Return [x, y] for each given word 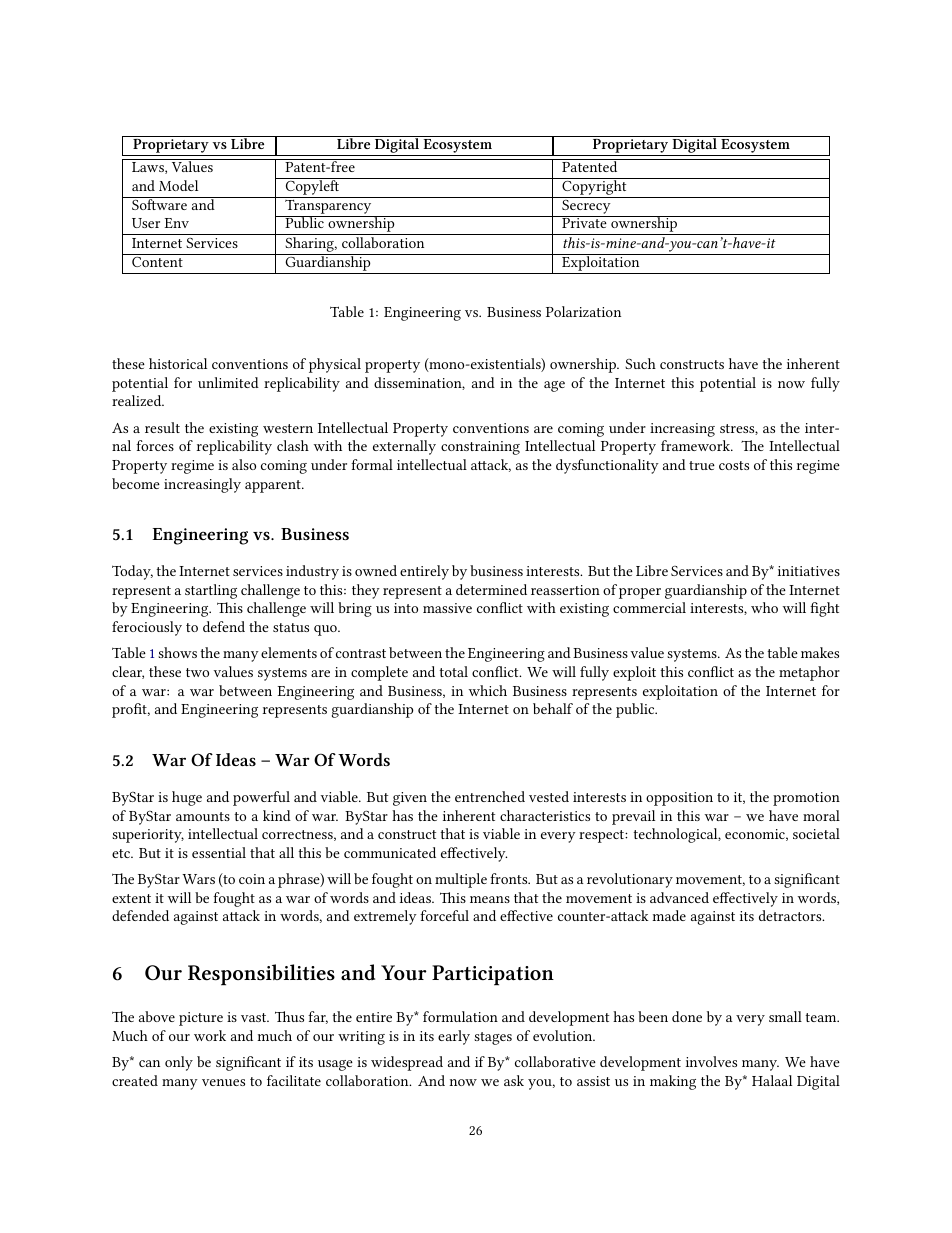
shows [177, 652]
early [454, 1037]
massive [447, 608]
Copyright [594, 186]
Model [178, 185]
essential [219, 852]
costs [734, 465]
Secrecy [586, 205]
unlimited [228, 382]
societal [816, 833]
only [179, 1063]
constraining [480, 448]
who [764, 607]
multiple [461, 880]
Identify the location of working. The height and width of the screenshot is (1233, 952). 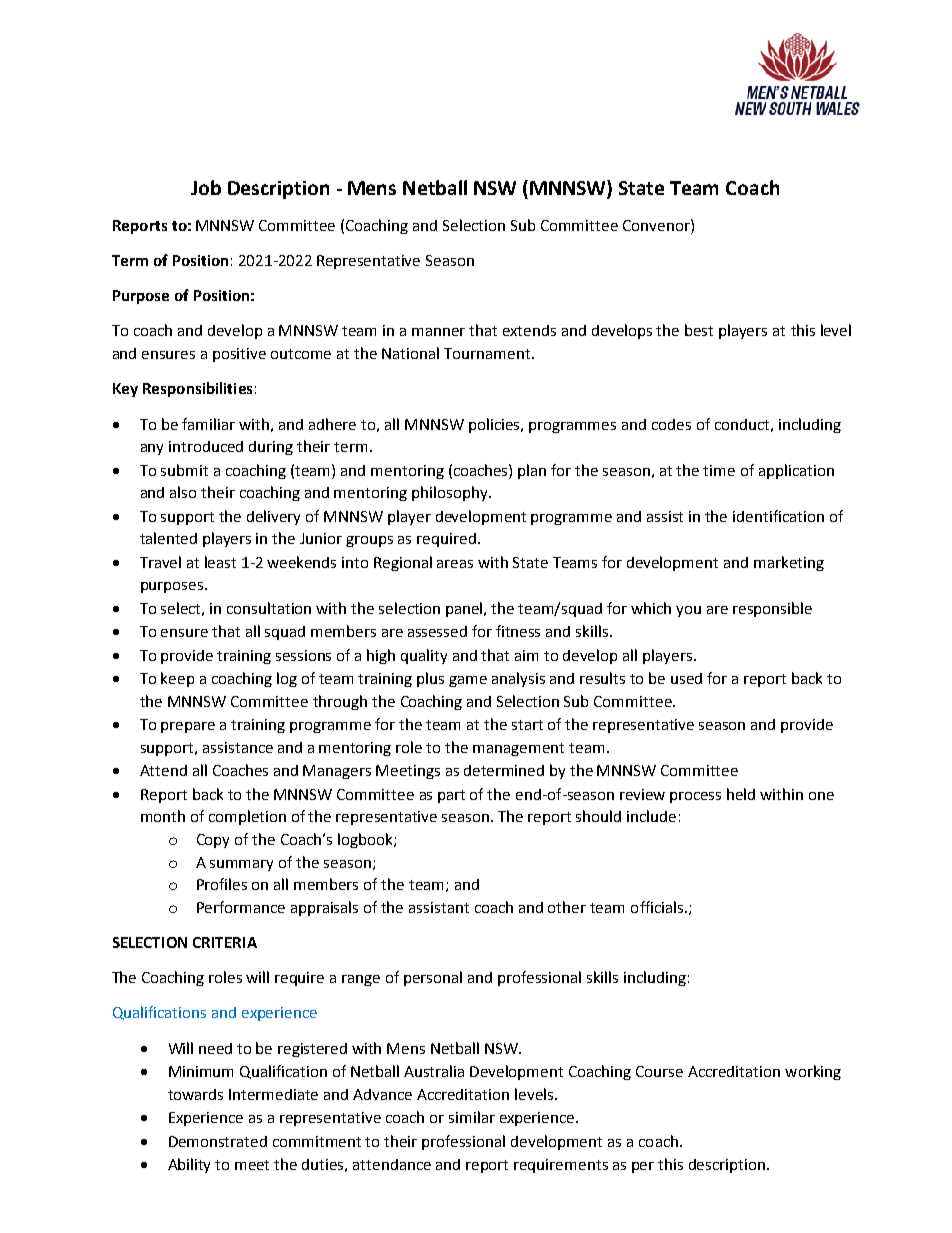
(813, 1072).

• • •

Task requirements: Reproduce the part of the data that opens with the line containing "Identify the location" and closes at the end of the data, replacing "screenshot" with "page" and leaving all else unchanged. Omit the pictures from the answer.

Finished task:
Identify the location of working. The height and width of the page is (1233, 952). 
(813, 1072).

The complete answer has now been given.